The courts have been less than consistent in construing this section, and indeed, on occasion, have strained the original congressional purpose in enacting Code Section 6701 when attempting to fill some of the interstices in the existing statutory scheme. Compare Mattingly v. United States, 924 F.2d 785, 787-789 (8th Cir. 1991) (rejecting clear and convincing evidence standard of proof because a violation of Section 6701 does not require proof of fraud with intent to evade tax) with Mullikin v. United States, 952 F.2d 920, 928 (6th Cir. 1991)("Congress was interested in combating fraud by imposing penalties on individuals who aid in the fraudulent underpayment of taxes.") (the court held that no period of limitations applied because 6701 was an antifraud statute and unlimited periods apply to other "antifraud" provisions in the Code). In addition, absent amendment, the Code Section 6701 penalty is being, and will continue to be, used by the Service against return preparers nearly interchangeably with the penalty provided for by Code Section 6694(b). See, e.g., Rodrigues v. United States, 797 F. Supp. 122 (D.R.I. 1992); Warner v. United States, 726 F. Supp. 1287 (S.D. Fla. 1989); IRM Section (20)(11)64.4(1) (September 20, 1993). See also Bailey Vaught Robertson & Co. v. United States, 828 F. Supp. 442 (N.D. Tex. 1993). Accordingly, amendments to Code Section 6701 are being proposed to clarify the circumstances under which its use is appropriate. It is recommended that the proposed amendments be considered and enacted together.

Respectfully submitted,

M. Carr Ferguson, Jr.
Chair


August 1994

EXECUTIVE SUMMARY

  1. Summary of the recommendation(s).

    To amend the Internal Revenue Code of 1986 to clarify that the purpose of the penalty authorized by Section 6701 is to penalize conduct that results in the submission of a false or fraudulent return or other document to the Internal Revenue Service, that there is no statute of limitations regarding the assessment of this penalty, and that the standard of proof necessary to support the assessment of the penalty is "clear and convincing evidence."
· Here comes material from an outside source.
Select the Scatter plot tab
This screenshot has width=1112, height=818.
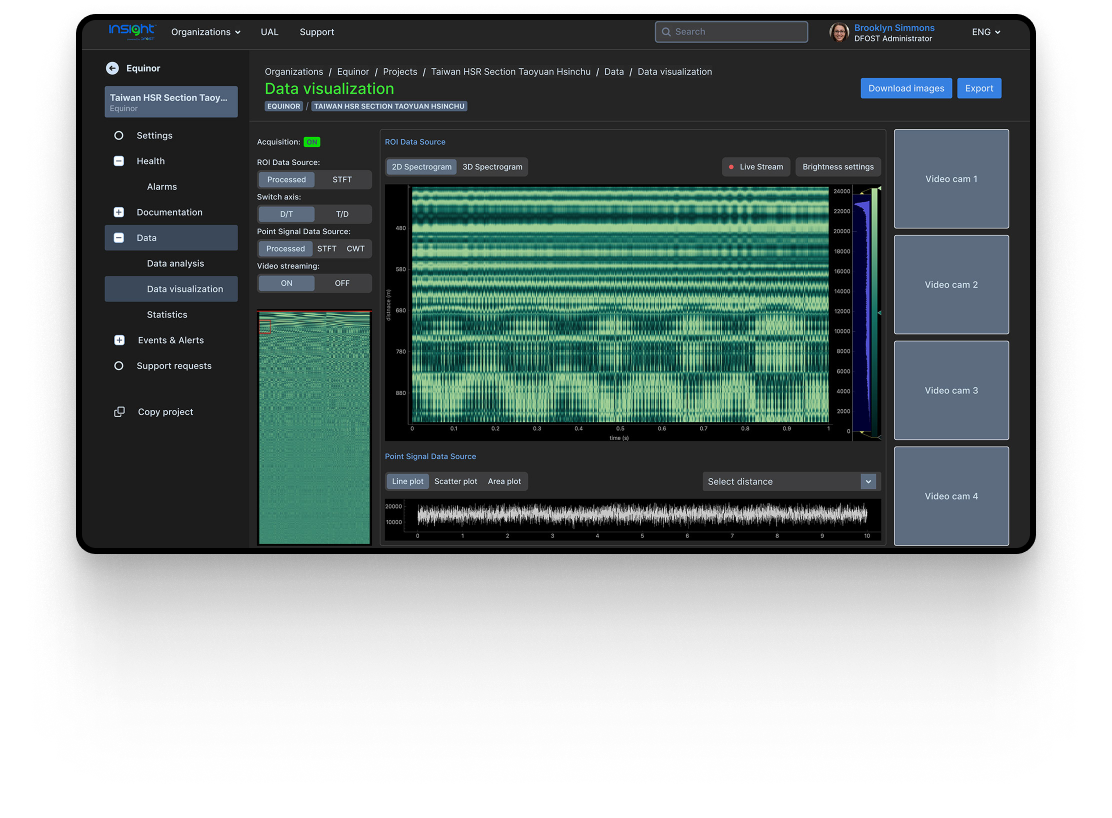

  2. Summary of the issue which the recommendation addresses.

    The resolution proposes amendments to the Internal Revenue Code to clarify that "clear and convincing evidence" is required to sustain the burden of proof in civil fraud penalty proceedings in the U.S. Tax Court, U.S. Court of Federal Claims and the U.S. District Court and that there is no statute of limitations on the penalty. The courts have not been consistent in construing section 6701 rejecting the "clear and convincing evidence" standard of proof because a violation of section 6701 does not require proof of fraud with intent to evade.

  3. Please explain how the proposed policy position will address the issue.
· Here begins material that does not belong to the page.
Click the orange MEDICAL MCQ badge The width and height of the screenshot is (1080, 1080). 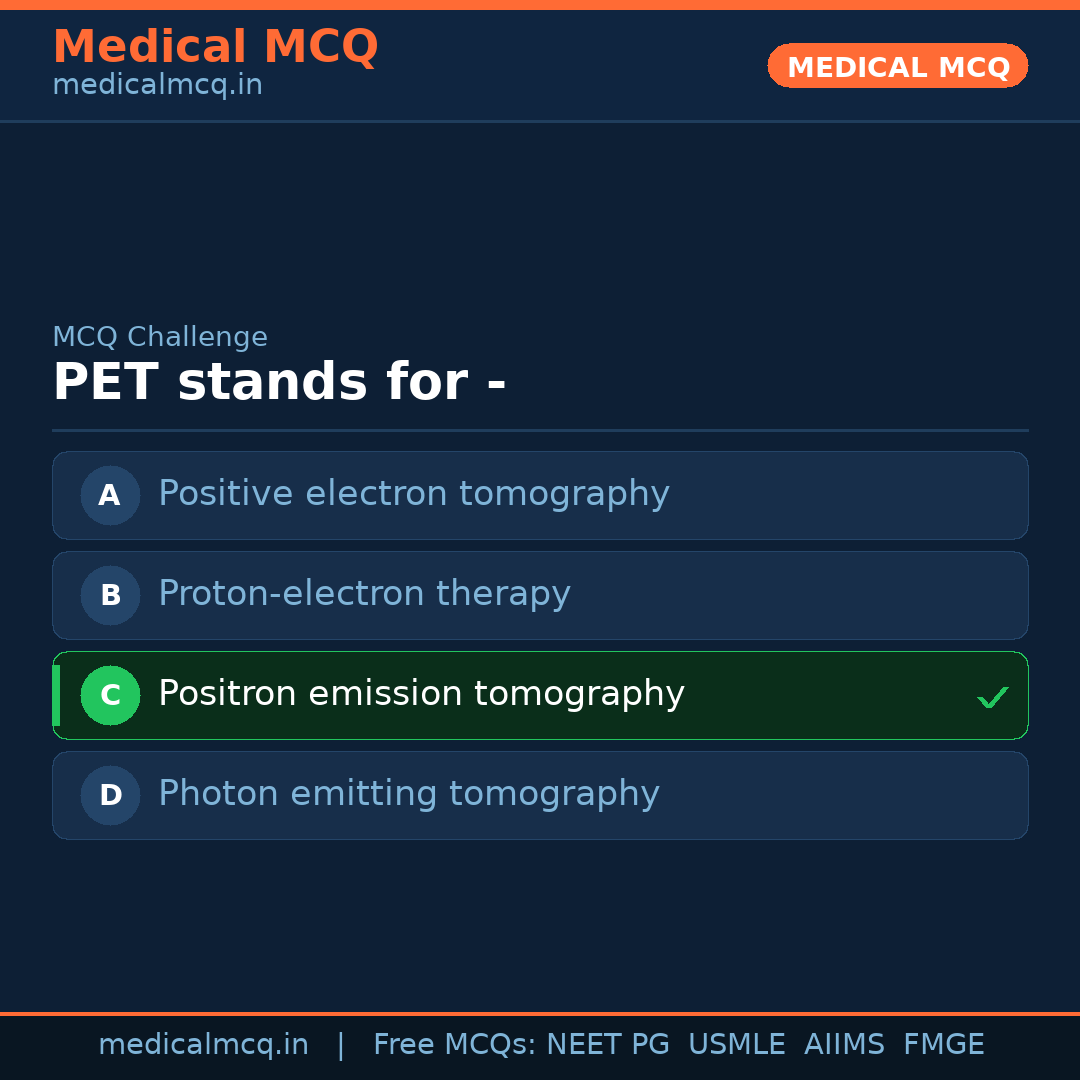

    The recommendation contemplates amendment of two sections of the Internal Revenue Code to achieve the result by codifying existing principals of law so that the burden of proof shall be upon the Secretary and the burden shall be carried by "clear and convincing evidence."

  4. Summary of any minority views or opposition which have been identified.

    No known minority views or opposition.